You should then drive Twitter followers through to an email base. Emails can
be collected through a landing page, organic SEO, or any other entry point for
this stage of the funnel. You’re now developing an owned audience but without
the typically associated platform risk.
Eventually, that email base responds to direct calls to action, whether
that’s purchasing, generating organic noise about your brand, improving
event attendance, or otherwise.
In terms of common mistakes to avoid, while building out your funnel, Sahil
advises that teams should be wary of an ineffective platform push, or failing
to drive people from one platform to another.
For instance, turning Twitter followers into email subscribers requires more
than tweeting a link to your newsletter.
After all, Twitter’s algorithm works to keep users on the platform, so linking
to an off-platform site will mean even fewer eyes on your post. Instead, Sahil
recommends embedding an off-platform link deeper within a piece of content
that could go viral, since that’ll guarantee far more views than an
algorithm-unfriendly tweet.
“To unlock channels like Twitter, you need to deeply understand how the platform works at its most intimate level, rather than just blasting content on repeat.”
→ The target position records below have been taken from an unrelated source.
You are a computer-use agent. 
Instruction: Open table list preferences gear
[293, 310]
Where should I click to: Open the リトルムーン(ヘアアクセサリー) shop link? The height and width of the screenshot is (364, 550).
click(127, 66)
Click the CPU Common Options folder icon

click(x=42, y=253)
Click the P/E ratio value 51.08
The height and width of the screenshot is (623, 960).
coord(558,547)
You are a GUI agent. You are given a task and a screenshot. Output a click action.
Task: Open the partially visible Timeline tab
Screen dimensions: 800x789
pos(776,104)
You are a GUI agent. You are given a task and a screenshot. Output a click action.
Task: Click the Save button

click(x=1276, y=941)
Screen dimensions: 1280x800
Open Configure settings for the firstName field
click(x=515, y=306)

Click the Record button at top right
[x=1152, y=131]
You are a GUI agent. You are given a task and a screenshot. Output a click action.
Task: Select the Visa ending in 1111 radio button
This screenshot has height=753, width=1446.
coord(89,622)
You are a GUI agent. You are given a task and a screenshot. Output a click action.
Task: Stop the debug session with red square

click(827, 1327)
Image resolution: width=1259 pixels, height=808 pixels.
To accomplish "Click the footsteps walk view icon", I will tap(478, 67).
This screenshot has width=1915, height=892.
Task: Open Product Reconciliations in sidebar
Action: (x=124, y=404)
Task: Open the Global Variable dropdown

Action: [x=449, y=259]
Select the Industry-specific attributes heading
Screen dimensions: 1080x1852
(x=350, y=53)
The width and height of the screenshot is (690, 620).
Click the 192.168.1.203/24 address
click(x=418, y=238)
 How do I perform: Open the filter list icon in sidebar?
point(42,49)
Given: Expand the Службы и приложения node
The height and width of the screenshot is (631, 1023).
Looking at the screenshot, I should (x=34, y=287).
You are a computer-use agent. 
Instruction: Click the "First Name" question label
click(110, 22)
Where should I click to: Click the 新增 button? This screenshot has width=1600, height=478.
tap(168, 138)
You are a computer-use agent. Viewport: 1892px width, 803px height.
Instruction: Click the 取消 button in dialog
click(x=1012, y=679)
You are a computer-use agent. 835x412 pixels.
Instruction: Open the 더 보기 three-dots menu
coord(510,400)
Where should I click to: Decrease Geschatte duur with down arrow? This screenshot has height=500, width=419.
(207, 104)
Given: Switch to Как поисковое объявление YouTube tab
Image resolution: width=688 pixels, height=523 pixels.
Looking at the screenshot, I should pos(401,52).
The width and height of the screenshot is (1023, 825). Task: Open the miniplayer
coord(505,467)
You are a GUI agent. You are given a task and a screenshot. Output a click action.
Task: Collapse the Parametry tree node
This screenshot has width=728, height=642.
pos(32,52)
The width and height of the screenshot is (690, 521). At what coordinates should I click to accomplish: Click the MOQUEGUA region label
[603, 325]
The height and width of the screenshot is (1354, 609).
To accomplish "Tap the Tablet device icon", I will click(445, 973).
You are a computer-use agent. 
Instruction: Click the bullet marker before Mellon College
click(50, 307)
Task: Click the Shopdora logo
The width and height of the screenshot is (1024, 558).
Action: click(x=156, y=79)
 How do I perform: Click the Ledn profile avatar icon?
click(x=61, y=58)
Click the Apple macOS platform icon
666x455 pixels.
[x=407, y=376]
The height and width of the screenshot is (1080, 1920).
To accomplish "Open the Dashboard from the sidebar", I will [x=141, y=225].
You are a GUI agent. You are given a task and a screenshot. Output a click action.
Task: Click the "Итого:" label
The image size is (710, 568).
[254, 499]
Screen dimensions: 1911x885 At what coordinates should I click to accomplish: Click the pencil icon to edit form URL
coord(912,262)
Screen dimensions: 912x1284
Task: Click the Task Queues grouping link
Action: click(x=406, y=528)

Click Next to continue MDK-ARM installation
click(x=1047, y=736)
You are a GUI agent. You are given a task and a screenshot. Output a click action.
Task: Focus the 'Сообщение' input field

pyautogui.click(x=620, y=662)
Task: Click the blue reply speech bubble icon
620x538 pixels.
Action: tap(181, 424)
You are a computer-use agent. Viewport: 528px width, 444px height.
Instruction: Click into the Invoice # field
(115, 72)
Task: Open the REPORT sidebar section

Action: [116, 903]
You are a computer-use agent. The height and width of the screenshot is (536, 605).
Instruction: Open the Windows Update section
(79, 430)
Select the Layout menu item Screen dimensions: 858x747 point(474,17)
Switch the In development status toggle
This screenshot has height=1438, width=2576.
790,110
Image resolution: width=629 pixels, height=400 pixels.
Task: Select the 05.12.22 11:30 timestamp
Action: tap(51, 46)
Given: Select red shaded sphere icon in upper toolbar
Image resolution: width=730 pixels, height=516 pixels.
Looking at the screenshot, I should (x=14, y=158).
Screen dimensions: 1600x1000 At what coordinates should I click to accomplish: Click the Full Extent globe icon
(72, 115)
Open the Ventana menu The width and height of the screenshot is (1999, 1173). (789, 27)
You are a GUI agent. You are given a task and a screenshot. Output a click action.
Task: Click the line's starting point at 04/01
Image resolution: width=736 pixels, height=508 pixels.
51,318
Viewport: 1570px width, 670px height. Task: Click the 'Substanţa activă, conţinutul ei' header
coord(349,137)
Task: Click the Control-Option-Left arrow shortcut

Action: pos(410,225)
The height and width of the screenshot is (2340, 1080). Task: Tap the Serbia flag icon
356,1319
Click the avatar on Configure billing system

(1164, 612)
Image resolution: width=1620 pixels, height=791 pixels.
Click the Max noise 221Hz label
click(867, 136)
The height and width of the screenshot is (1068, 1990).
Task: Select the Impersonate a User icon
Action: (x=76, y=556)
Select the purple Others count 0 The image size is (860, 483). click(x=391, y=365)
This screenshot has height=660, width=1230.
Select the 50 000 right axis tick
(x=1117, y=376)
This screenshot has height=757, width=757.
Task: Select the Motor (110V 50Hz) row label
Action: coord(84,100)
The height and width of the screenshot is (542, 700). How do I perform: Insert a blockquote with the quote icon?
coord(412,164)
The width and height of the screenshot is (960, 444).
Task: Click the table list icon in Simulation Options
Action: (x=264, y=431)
The Unbundling of Acquisition
As someone with access to various parts of the ecosystem — audience
development, creation, and investment — Sahil shares his unique view on what
trends are emerging in full force.
Founders and investors alike are realizing there are novel ways to scale a
business to new users that don’t involve spending money on paid ads or other
traditional customer acquisition efforts.
In fact, the practice of customer acquisition as a whole has essentially been deconstructed.
According to Sahil, creative audience development tactics enable access to new
ecosystems, verticals, and user bases for effectively zero dollars. Or, with
the rapid ascent of party rounds, entirely untapped networks can be now
accessed in the form of minor dilution to your cap table.
“The speed at which acquisition is getting completely unbundled is one of the most fascinating trends. It’s happening in real-time, right before our eyes.”
Founder-First Investing Criteria
Given his extensive record as an angel investor, we asked Sahil how he
evaluates early-stage startups and founders. In his words, while he’s enough
of a data nerd to understand what good metrics look like for a young company,
he hones his focus on the people behind the numbers.
After all, early businesses will always run into growing pains, so the
question is whether the founding team is capable of working through them. That
degree of grit — the ability to be resilient and succeed regardless of past
failure — is the trait that draws Sahil to a founder.